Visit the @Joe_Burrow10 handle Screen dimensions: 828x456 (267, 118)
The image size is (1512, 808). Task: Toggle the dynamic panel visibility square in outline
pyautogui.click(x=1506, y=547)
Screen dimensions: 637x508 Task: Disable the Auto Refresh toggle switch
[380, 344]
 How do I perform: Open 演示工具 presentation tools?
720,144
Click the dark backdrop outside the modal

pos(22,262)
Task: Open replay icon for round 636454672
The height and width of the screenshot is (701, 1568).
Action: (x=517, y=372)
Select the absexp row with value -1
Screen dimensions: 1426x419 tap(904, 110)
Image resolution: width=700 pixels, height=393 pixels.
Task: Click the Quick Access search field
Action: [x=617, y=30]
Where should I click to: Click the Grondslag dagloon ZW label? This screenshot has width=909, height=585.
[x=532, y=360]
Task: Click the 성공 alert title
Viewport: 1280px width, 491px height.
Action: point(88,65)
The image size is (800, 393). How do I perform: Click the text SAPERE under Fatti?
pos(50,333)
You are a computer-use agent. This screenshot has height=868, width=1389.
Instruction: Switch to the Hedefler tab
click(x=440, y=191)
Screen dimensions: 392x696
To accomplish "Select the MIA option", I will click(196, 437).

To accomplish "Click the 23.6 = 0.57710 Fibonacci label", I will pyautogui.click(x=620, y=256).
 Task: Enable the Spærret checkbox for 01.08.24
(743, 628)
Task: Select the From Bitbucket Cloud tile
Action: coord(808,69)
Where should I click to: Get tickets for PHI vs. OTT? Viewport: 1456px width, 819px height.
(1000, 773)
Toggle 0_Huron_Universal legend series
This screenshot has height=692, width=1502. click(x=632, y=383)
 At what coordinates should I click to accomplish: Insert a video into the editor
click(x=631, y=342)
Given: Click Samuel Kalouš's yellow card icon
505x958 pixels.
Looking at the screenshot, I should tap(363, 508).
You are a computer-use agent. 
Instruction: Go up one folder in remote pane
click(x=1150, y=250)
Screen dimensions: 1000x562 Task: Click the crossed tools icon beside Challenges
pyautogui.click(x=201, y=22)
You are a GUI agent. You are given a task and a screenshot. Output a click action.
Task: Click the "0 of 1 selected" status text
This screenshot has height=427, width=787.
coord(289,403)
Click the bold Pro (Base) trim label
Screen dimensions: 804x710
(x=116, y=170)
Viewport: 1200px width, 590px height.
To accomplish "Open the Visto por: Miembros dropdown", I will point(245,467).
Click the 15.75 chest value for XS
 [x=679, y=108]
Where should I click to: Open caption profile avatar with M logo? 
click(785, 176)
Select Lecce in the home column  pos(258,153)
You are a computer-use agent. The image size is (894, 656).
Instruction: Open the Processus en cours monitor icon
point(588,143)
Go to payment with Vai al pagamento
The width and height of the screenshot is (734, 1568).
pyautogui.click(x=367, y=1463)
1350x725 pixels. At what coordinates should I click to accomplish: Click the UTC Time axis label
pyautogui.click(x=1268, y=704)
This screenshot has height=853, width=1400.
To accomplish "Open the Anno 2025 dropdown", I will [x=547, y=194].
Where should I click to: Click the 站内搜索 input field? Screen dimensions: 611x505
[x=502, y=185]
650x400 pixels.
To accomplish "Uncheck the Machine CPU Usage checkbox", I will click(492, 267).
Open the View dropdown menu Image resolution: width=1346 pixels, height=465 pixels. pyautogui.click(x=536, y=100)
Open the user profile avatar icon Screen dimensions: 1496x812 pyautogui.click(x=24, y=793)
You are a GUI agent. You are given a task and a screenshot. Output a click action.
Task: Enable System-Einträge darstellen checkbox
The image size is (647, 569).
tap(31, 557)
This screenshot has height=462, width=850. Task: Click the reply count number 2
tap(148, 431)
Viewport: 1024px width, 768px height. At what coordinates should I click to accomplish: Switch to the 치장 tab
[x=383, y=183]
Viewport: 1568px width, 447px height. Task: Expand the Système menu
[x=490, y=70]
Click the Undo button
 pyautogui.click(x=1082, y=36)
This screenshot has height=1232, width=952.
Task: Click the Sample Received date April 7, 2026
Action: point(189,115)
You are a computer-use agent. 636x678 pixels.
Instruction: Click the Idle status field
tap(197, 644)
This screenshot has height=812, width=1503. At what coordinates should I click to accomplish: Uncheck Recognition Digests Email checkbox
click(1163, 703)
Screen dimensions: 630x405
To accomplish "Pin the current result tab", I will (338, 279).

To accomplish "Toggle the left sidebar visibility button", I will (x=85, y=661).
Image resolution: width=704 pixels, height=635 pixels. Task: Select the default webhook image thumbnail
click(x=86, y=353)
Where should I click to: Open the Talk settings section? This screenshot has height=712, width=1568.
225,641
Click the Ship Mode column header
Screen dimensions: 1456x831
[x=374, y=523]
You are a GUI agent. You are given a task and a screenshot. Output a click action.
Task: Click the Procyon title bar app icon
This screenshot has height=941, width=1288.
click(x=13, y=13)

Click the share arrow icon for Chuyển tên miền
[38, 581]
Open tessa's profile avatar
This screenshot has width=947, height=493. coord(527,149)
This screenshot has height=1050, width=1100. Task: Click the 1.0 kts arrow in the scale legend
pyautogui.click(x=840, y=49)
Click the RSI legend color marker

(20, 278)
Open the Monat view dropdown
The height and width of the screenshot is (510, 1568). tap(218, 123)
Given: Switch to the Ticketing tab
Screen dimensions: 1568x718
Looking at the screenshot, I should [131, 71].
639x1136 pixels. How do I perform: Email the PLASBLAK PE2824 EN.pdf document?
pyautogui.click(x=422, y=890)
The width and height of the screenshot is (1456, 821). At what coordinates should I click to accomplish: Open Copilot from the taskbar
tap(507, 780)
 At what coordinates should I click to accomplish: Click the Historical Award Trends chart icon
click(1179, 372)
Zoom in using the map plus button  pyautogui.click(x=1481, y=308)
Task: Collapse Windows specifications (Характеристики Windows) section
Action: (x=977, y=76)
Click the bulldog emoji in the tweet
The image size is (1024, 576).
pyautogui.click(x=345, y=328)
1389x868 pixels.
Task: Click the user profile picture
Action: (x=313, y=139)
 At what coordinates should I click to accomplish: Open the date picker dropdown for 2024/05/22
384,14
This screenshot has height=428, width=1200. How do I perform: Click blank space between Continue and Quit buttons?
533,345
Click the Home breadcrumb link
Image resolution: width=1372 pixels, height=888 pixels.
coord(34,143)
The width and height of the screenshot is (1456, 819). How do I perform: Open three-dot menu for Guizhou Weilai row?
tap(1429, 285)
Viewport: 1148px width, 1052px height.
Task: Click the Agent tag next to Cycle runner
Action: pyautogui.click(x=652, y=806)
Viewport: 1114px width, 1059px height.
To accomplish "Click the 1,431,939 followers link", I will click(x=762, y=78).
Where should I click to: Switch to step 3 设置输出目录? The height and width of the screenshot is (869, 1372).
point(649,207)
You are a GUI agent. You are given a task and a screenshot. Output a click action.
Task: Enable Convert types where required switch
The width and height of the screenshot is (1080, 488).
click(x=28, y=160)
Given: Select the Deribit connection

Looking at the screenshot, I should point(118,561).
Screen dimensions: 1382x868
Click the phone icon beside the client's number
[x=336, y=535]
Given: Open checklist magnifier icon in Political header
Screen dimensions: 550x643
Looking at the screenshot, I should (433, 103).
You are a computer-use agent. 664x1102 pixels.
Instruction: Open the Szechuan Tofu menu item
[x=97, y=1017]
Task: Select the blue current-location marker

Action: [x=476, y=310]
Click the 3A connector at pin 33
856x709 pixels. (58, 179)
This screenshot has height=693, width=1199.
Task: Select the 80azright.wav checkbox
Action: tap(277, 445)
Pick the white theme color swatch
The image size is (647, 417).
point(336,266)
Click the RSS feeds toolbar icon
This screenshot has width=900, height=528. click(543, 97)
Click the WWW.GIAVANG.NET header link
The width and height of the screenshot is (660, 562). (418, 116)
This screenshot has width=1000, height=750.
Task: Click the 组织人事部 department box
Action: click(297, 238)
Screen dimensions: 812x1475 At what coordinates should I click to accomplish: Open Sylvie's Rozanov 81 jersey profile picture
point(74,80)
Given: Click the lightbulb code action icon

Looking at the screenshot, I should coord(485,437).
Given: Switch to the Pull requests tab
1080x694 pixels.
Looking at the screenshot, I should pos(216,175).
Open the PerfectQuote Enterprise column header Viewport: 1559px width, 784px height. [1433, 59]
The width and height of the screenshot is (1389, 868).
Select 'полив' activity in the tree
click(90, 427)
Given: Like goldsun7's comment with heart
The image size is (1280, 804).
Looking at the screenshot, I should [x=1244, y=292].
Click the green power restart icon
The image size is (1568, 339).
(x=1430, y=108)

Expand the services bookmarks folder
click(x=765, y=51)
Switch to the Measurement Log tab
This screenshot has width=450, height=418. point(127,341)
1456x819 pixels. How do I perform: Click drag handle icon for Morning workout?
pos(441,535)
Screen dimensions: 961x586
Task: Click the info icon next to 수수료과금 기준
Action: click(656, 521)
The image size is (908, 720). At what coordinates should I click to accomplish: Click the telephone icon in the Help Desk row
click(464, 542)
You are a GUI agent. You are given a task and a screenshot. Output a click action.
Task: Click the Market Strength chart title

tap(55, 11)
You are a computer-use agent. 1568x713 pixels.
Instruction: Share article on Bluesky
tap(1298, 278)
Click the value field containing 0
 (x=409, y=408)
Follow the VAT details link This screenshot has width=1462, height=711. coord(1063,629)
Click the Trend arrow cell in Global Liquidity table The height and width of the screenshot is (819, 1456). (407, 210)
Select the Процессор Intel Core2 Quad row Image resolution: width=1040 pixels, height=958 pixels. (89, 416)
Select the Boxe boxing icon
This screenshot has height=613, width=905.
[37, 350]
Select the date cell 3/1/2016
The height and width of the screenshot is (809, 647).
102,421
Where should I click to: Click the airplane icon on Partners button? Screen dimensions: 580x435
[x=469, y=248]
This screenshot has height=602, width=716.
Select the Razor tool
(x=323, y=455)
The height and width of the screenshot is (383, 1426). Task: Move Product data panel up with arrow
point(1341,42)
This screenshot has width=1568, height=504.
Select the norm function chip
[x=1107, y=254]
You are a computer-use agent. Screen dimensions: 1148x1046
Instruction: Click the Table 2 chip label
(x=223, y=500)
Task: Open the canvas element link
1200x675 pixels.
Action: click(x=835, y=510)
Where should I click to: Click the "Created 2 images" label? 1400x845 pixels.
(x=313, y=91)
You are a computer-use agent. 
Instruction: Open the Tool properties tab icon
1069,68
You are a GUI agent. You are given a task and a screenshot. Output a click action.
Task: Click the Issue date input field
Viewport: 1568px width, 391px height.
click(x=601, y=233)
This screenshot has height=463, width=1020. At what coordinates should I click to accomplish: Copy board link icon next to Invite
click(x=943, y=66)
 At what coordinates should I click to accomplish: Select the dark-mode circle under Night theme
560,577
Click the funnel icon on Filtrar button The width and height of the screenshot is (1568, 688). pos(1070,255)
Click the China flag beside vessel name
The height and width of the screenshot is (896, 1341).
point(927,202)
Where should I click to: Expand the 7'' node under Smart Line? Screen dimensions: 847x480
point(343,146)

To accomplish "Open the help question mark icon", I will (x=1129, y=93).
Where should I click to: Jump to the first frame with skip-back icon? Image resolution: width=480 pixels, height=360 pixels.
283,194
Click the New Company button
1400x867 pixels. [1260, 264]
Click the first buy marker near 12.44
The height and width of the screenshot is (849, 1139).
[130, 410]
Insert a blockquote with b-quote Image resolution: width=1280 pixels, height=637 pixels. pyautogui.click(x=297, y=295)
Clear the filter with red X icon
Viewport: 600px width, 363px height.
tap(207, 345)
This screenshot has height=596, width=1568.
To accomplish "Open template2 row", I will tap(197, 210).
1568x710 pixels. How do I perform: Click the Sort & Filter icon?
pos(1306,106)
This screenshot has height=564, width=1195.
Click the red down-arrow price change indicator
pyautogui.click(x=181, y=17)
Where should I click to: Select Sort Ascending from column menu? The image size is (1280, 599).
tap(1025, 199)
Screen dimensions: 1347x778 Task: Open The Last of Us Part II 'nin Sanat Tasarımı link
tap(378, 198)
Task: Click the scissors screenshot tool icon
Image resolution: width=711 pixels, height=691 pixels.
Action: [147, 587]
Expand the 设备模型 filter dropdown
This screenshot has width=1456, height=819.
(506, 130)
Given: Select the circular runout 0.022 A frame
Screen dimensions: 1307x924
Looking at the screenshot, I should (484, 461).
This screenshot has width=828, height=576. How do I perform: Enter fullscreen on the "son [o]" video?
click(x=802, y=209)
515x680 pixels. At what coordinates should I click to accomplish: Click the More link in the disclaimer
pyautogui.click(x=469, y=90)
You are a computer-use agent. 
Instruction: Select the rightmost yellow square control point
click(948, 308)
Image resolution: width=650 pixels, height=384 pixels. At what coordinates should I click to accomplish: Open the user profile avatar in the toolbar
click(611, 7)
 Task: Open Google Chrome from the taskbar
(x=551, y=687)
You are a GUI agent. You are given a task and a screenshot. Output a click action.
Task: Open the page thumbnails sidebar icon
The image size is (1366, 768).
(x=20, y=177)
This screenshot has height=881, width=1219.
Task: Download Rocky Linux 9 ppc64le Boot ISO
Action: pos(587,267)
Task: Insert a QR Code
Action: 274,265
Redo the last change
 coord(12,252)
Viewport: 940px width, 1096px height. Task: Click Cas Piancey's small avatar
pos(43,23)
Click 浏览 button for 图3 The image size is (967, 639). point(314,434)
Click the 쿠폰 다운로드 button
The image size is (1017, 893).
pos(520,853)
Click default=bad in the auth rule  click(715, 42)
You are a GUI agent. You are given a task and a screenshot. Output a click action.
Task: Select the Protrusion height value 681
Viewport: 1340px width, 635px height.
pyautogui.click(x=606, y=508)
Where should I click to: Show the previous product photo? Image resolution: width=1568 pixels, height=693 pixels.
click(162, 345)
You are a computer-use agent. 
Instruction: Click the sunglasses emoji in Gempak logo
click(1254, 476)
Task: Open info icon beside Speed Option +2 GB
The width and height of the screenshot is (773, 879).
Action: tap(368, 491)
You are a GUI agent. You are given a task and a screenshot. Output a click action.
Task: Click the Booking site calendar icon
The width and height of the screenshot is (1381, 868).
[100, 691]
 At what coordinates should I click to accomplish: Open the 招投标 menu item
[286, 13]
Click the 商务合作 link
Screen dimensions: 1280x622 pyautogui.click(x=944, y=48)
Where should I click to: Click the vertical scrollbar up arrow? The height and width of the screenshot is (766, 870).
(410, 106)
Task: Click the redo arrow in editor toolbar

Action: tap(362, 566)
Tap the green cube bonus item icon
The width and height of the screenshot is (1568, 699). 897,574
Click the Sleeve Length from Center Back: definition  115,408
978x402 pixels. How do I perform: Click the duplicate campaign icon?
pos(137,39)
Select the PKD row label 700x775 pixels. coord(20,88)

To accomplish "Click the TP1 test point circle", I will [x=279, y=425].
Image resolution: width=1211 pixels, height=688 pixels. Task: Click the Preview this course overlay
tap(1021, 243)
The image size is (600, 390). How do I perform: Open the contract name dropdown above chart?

..............................

-- Goal --
Write out the records again from the line with "Screen dimensions: 637x508" to the line with "pos(22,262)", substituting "overlay" for "backdrop" and leaving everything else the same.

-- The completed task --
Screen dimensions: 637x508 Task: Disable the Auto Refresh toggle switch
[380, 344]
 How do I perform: Open 演示工具 presentation tools?
720,144
Click the dark overlay outside the modal

pos(22,262)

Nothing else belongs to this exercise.